U.S. Attorney General Merrick Garland said Tuesday that the Biden administration supports legislation that calls for some of the proceeds being seized from Russian oligarchs to go “directly to Ukraine.”
“That’s not the current circumstance,” Garland told the Senate Appropriations Committee as lawmakers questioned him about the property and assets the Justice Department is seizing from close wealthy associates of Russian President Vladimir Putin after his February 24 invasion of Ukraine.
The Justice Department, headed by Garland, launched a new unit, called KleptoCapture, to help enforce sanctions against Russian government officials and oligarchs, targeting their yachts, jets, real estate and other assets.
The expressed U.S. hope was that the Putin allies might pressure him to end his war against Ukraine.
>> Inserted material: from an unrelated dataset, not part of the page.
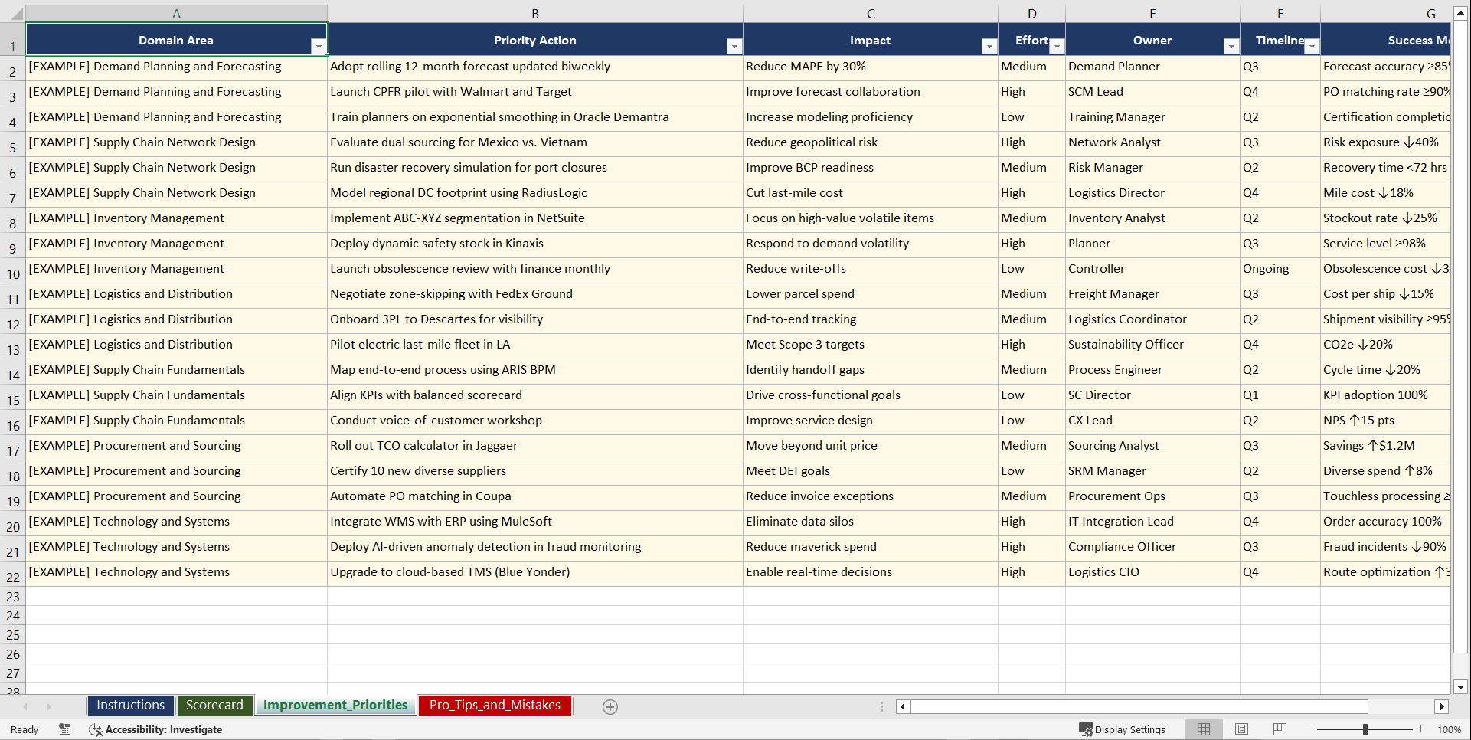Screen dimensions: 1471x740
Task: Expand the Owner column filter menu
Action: click(x=1231, y=46)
Some key Russian figures have voiced opposition to the invasion, but the Russian attacks continue, now concentrated in eastern Ukraine after Moscow failed to topple Ukrainian President Volodymyr Zelenskyy or seize the capital of Kyiv.
The Justice Department said earlier this month that its first seizure was a $90 million, 77-meter luxury yacht that Spanish law enforcement took control of at Washington’s request.
Garland condemned Russia’s war in Ukraine during his testimony, saying that the “horrible atrocities” that are being seen in videos and photos from the country “are the kinds of things anybody growing up in the 20th century never expected to see in the 21st again.”